EXTRACTED TEXT:
We have seen lots of examples of ad analytics SDKs that push the iPhone beyond its intended sandbox. Most of them have been banned, but some operated for years before getting banned. It would be a disservice to brush away those concerns as fearmongering.
I have seen countries around the world have such a response. Russia freaked out that the latest Windows phones home, USA freaked out about Kaspersky, and so on. Russia has set in motion projects to build homegrown Linux based operating systems etc. I consider all this a good thing.
Why don’t we have the ability to restrict at the OS level which domains an app can send information to? Then we can finally host backend software locally on servers of OUR choice.
I would love to see more OPEN SOURCE apps running on servers of our choice, and communication over mesh networks. In fact I’d love for most functionality to be client-side and an option for ALL data sent to servers to be end-to-end encrypted at the OS level. I dont want to have to trust the APP manufacturer to pinky swear it’s all end to end encrypted. The OS should have a little badge saying none of the data sent by the app is being sent in a way the server can decrypt because the OS intercepts and encrypts it with keys the app can’t get. That may still leave side channels such as timing based information to tunnel through. But if we restrict what domains the app can talk to, we can close that loophole too.
That’s what I would love to see ... finally put an end to server side landlords owning your data just cuz they own the infrastructure!
But Apple is a honey badger - it dont care about ads. Their whole differentiator has become privacy and putting the user first vs apps! Seems like a glorious feature for them no? Safari already leads the way with blocking ads and third party tracking cookies.
Forgive me for chuckling at law enforcement in by far the world's largest exporter of consumer malware for treating a single comedy deepfakes app with so much paranoia and suspicion. How did that common saying go that was bandied around in our teenage years? Something like the person in a relationship who fears cheating the most is the one most likely to cheat
Russian laws obligates all companies and individuals to provide government access to any data, hardware or applications upon initial request or better have backdoor. All information must be stored for minimum 5 years and provided in un-encrypted form or decryption mechanisms must be supplied.
Seems like the only thing uploaded is your picture. I'd be curious to see what data it actually collects from your phone otherwise but just a photo feels pretty innocuous
Yeah, except there are no arrests happening in the US based solely on someone being an anti-Trump protester, and Facebook doesn't directly share the user data with anyone.
Inb4 Cambridge Analytica, FB didn't just hand off the data to them, users had to use a special third-party app within FB and explicitly give it permission to access the user data. And those APIs aren't available anymore after the backlash either way.

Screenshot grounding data

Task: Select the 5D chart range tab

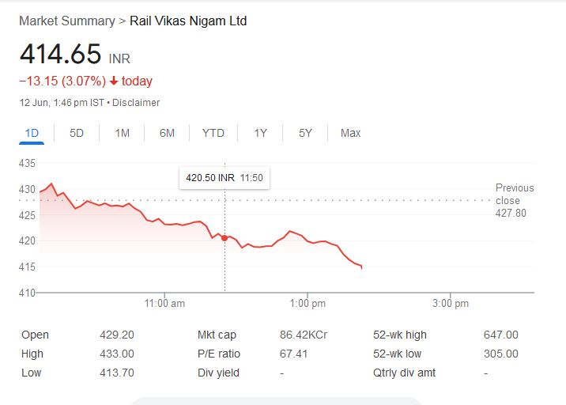Action: pos(77,133)
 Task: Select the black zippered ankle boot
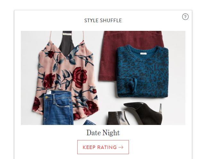118,118
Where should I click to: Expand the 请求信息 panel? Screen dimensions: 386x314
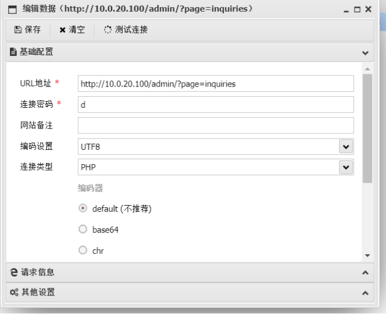click(365, 273)
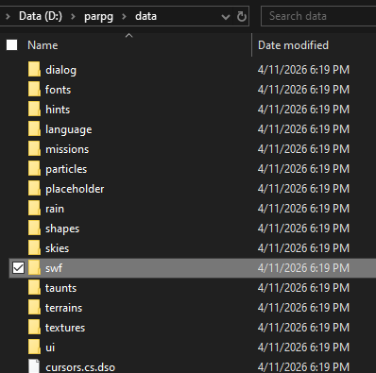This screenshot has width=376, height=373.
Task: Select the fonts folder icon
Action: 34,90
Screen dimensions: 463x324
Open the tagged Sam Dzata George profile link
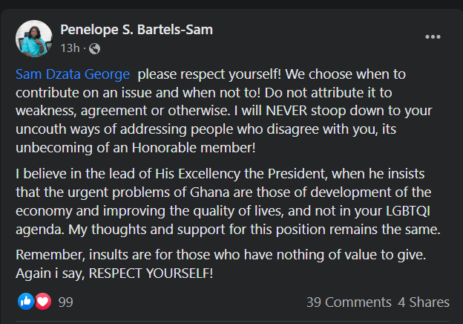[x=72, y=75]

PROBLEM SET:
A. In the privacy discussion, what does Safari already lead the way in blocking?
B. Write the next part of the privacy discussion, picking up after its final comment.

ANSWERS PROVIDED:
A. Ads and third-party tracking cookies.

B.
Having a database of peoples picture is a huge asset for Russian intelligence. They can use facial recognition to enhance their visual surveillance efforts.
For almost all people, name and profile picture are set public. It's an incredibly tiny fraction of all the data, which is why I'm amused at all the uproar. There really is very little you can do with that information.
That's silly. Just take a list of leaked emails and run that against gravatar and you'll probably get more photos. Run it through Luminati if you're afraid of getting IP blocked. Bam! You could have a hundred million avatars, most of which will be photos.
Then there's LinkedIn's public profiles, Github's public profiles, Twitter's profiles. This is just privacy theatre.
The best measure would be for “good actors” (universities, government research agencies, the New York Times) to provide a free FaceApp-type app. It’s like a weekend-hackathon of work and can be prioritized by the app stores.
That works in this particular case but is not a general solution. It's not feasible to have "good actors" rewrite clean versions of software written by "bad actors"
Alternative idea: spend that effort on something more worthwhile than a stupid toy. Like cancer research. Or clean energy. Or simply go outside and clean the beaches. NYT office ain’t that far from the ocean.
It's not clear what is the potential threat this specific app introduces. A nation state can easily perform facial recognition on the majority of the human race by scraping social media.
Many foreign nation states might have access to like, 500x400 pixel photos of people. Not 12 megapixel direct front selfie camera taken photos, where the person is intentionally trying to get the highest quality photo possible.
You don't really need high res for face recognition. In fact, the high frequencies are probably noise that you'd want to remove with a low-pass filter.
I mean isn't law enforcement using that data the threat model? It is just if your own government is doing it vs a hostile state actor. So while our gov doesn't see the former as hostile (they're the ones doing the actions, so who would admit hostility) they do see the latter as hostile. You can call this hypocritical (which seems to be the common argument here in HN), but hypocrisy doesn't nullify the hostility.
Think about the implications of having a real time face recognition camera app, like the one internal one facebook built (forbes article on this came out nov 24 2019).
You could easily profile pictures of high ranking American officials, their parents, their children, etc.
In other words, data like this can increase your attack surface
Looks like these ‘questioning motives’ comments are becoming more prevalent in HN.
Which is horrible, because you judge by what is said or done, not accusing people of wrong think/motive. It’s akin to self censorship, the suppression of view points in the name of ‘protecting freedom/democracy’
There will be hostile forces and actors, but we cannot lower ourselves down to their level to fight them because it’s convenient, while sacrificing our own value in doing so. In which case, we would have lost before we even begin.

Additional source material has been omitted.